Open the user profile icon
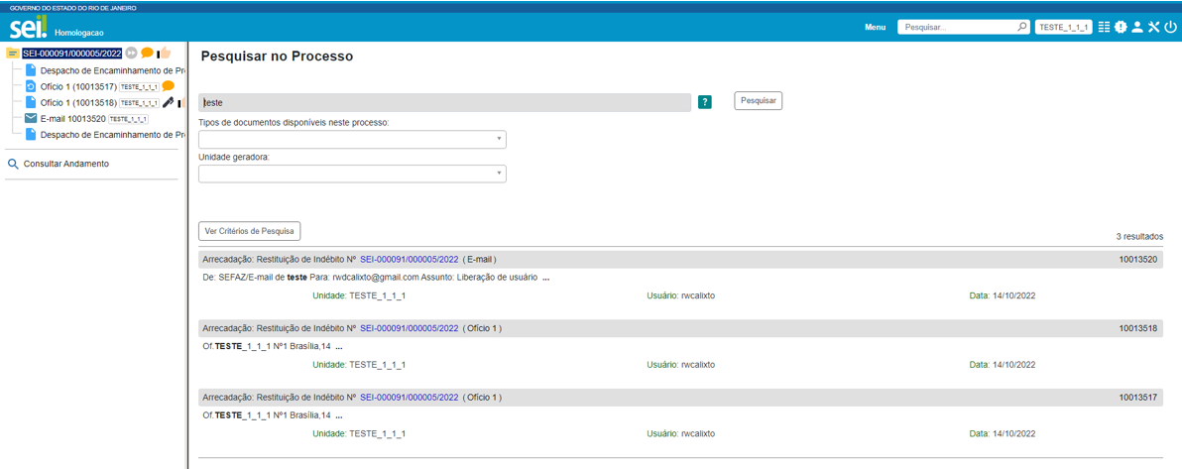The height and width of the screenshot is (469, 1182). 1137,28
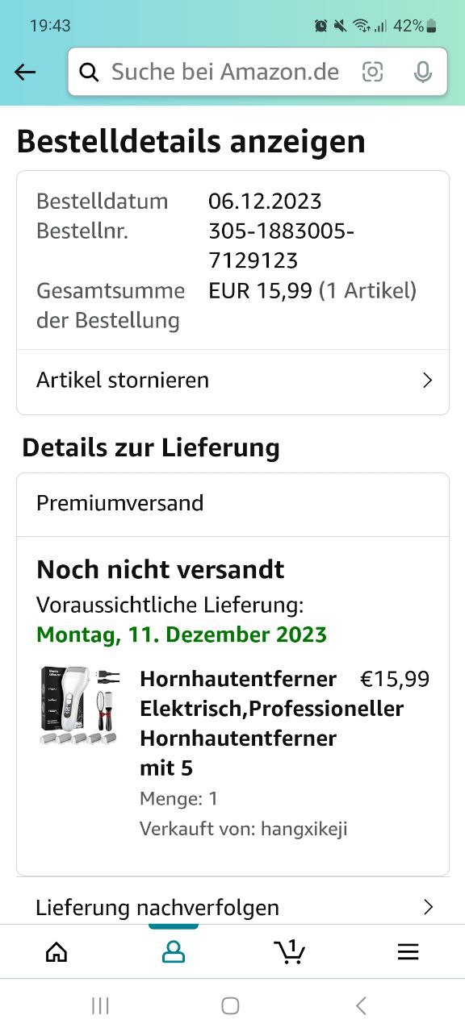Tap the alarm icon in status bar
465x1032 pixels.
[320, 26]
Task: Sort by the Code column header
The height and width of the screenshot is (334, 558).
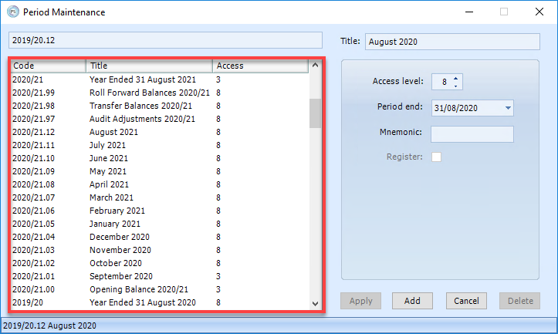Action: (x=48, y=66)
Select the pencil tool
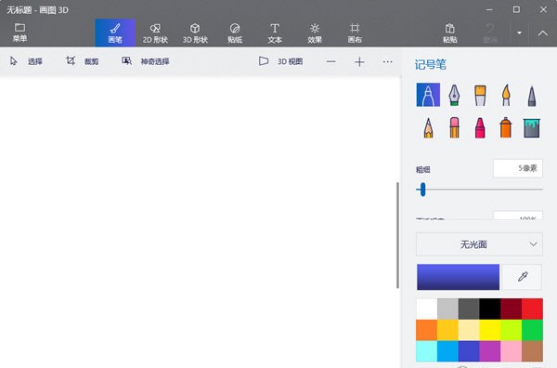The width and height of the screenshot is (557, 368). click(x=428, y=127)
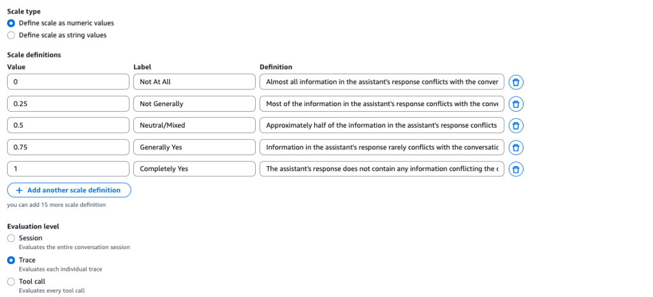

---

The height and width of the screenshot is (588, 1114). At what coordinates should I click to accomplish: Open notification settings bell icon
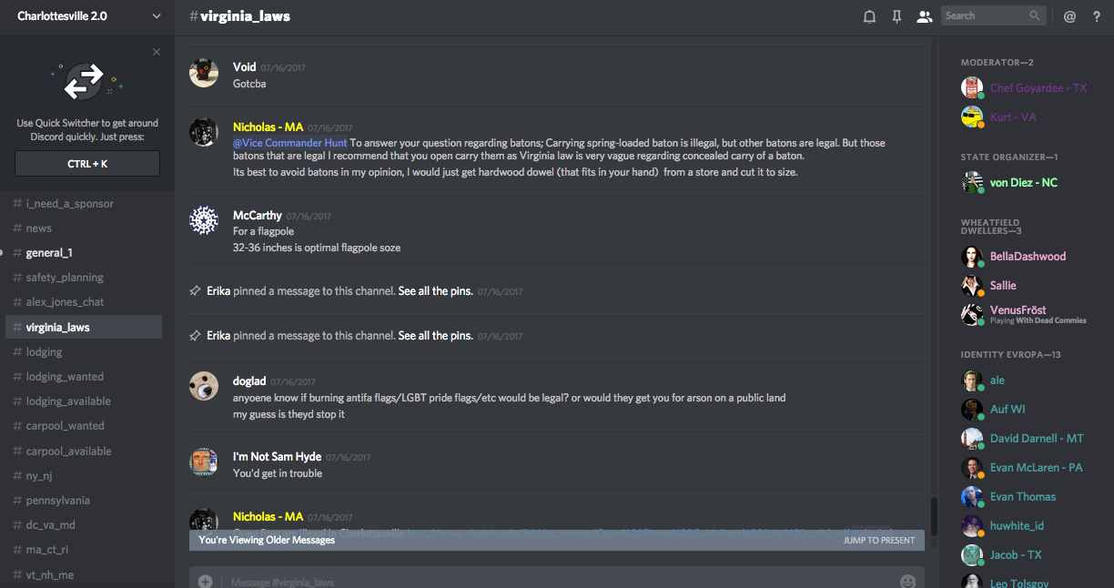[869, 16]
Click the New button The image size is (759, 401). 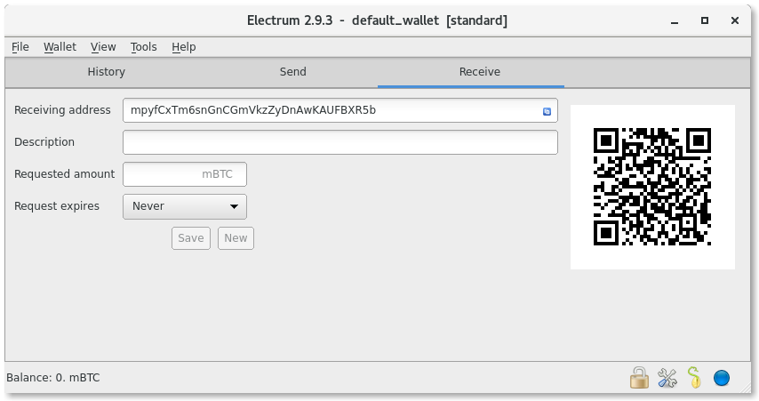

▶ _WORK TASK_
Exactly reproduce the lines above, starting at the one that contains "The height and width of the screenshot is (588, 1114)." and ending at the one that contains "Click the New", both inclusive; leave the pictures out and add no other lines.

▶ _TASK OUTPUT_
The height and width of the screenshot is (588, 1114). At what coordinates should I click to accomplish: Open notification settings bell icon
[869, 16]
Click the New button The image size is (759, 401). 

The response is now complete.